The reasons for the resistance to ischaemia of peripheral nerves in diabetics are not well understood. We have now explored whether axonal depolarization underlies this phenomenon, as has previously been proposed. Resistance to ischaemia was determined by the new method of “threshold tracking”. This method revealed an increase in excitability of the peroneal nerve at the popliteal fossa during ischaemia, and a decrease in excitability in the post-ischaemic period. The extent of these alterations in 28 type 1 diabetics without peripheral neuropathy showed a strong correlation with the mean blood glucose concentrations during the last 24 h before examination.
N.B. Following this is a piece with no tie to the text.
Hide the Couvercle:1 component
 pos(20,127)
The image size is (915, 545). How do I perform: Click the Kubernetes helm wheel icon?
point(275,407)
To test whether the ischaemic resistance was related to membrane potential, we also measured axonal superexcitability in 11 selected diabetics, since it has been shown that post-spike changes in excitability depend on membrane potential. Changes in excitability of the peroneal nerve were measured in the period between 10 and 30 msec following a conditioning supramaximal compound action potential. Under resting conditions, no differences in the post-spike superexcitability were found between controls and diabetics, despite striking differences in their responses to a 10-min pressure cuff. These observations indicate that membrane depolarization is not involved in the resistance to ischaemia of motor axons in diabetic subjects.